The Japanese maker of an express train hat derailed in Yilan County last month has promised to fix what it said was a system defect in the trains supplied to Taiwan, the Asahi Shimbun reported yesterday.
The statement from Nippon Sharyo came after the Taiwan Railways Administration (TRA) on Friday last week requested that the manufacturer examine its Puyuma Express trains for defects, the Japanese newspaper said.
On Oct. 21, one of the Puyuma trains derailed on a curve in Yilan, killing 18 people and injuring nearly 200, in Taiwan’s worst train accident in nearly three decades.
Photo: Lin Ching-lun, Taipei Times
Media reports quoted Nippon Sharyo on Thursday last week as saying that the accident had occurred because of a defective system on the train.
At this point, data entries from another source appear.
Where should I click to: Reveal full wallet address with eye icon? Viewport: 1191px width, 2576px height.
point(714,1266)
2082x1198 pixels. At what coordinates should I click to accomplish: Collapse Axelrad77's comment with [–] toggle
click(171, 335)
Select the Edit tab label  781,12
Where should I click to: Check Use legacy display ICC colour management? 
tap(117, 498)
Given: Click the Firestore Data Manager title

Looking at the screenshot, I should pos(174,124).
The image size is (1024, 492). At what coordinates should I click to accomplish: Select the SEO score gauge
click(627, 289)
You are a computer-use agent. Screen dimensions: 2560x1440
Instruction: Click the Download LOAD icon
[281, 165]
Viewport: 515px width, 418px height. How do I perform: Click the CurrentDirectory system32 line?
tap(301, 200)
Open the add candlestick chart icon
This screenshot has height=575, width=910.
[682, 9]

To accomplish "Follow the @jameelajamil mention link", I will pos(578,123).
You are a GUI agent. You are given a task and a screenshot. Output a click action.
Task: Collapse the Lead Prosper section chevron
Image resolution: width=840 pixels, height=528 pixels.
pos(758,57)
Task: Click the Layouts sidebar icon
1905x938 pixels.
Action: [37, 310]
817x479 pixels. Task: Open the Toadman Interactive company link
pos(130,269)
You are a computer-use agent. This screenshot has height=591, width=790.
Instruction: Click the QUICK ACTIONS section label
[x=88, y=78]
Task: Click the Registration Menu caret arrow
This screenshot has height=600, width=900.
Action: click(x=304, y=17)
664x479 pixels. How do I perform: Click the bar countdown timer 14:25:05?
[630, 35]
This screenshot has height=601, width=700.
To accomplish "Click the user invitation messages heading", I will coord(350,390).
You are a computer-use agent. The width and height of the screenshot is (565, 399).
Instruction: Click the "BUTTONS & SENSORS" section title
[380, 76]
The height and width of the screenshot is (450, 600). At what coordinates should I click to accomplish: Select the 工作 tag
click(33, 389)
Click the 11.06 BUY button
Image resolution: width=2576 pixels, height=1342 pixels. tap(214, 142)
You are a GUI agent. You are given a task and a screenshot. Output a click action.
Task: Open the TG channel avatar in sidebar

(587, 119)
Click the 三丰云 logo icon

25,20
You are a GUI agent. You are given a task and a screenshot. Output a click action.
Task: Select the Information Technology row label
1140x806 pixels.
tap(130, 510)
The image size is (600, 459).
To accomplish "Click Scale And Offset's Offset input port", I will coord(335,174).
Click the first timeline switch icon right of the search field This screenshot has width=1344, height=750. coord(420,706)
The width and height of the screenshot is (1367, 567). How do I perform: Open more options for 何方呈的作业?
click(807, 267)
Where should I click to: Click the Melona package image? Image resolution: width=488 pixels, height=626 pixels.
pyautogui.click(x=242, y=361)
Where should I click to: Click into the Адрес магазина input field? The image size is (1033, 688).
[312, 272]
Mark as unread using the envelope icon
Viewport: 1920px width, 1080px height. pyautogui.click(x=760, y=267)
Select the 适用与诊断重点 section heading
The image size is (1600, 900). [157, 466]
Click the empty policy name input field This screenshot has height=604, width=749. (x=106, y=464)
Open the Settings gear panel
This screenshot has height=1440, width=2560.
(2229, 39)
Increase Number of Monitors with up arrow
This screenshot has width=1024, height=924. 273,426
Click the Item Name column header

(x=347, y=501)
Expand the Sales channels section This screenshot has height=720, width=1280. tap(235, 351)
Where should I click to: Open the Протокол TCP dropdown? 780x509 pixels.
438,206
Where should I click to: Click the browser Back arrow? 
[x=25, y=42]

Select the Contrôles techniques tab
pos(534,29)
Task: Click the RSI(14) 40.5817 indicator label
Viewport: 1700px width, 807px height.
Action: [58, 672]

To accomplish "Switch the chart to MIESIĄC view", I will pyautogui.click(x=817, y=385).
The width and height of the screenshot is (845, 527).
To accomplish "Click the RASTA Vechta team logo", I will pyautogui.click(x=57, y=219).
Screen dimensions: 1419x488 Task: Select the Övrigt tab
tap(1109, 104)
The train’s central control system is supposed to activate if the speed limit is exceeded and it should alert the driver and connect to the automatic train protection (ATP) system at the control center if the driver shuts down the ATP on the train, the TRA said.
However, that entire system failed on the Puyuma train that crashed last month, the TRA said.
Taiwanese investigators found that the driver of the Puyuma train had shut off the ATP system due to a power problem and that the train was traveling at 140kph as it entered a curve where it crashed with 336 passengers on board, nearly double the 75kph limit for that section.